I don’t know when she decided to leave, but leave she did. My father was becoming more and more abusive. She was afraid for her physical well-being and sanity. She decided to run away to Vancouver where her parents lived. She left us behind because my father was now a powerful policeman with influence and could easily have us taken away from her. I was fourteen and my brother thirteen.
We were not allowed any communication with my mother. Auntie Pat told us my mother would send us letters via general delivery at the main post office in downtown Winnipeg. We were never to let my Dad know this. I had no other contact but for the few letters she sent. I did not see my mothers for five years.
I was nineteen years old when I was able to get enough money to leave Winnipeg and reunite with her. It was lonely without her for those five years. She was not there when I started my period, had my first crush, first boyfriend and first broken heart. The seat beside my dad was empty at my high-school graduation. I missed her terribly! Like her I boarded the Greyhound bus and left Winnipeg for Vancouver never to look back.
She had been working at a factory where she met and married a wonderful man and was very happy. When I knocked on her door, it was like the uniting of two souls.

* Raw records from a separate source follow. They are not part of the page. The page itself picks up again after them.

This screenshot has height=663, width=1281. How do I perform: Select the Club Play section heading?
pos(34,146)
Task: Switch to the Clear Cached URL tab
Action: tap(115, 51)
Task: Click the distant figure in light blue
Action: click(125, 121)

We had much to catch up and although there were some bumps in our relationship, over time they became smooth and we grew closer. The wounded bond between us completely healed.
‘Mom and Al,’ her new husband, retired to Mayne Island where they enjoyed sailing together around the islands. Her last years were spent tending a wonderful garden and green house. For me the memories of grand holidays on the island with my mother will last forever.
In 1997, mother phoned to tell me she had cancer and had a short time to live. She said, “I don’t want you to worry.” Shaken and frightened I packed and moved into my island house bedroom where I was to stay for four months. I was fortunate to have been able to take care of her. She died peacefully with her friends around her, looking at her favourite white lilac blooming just outside the window.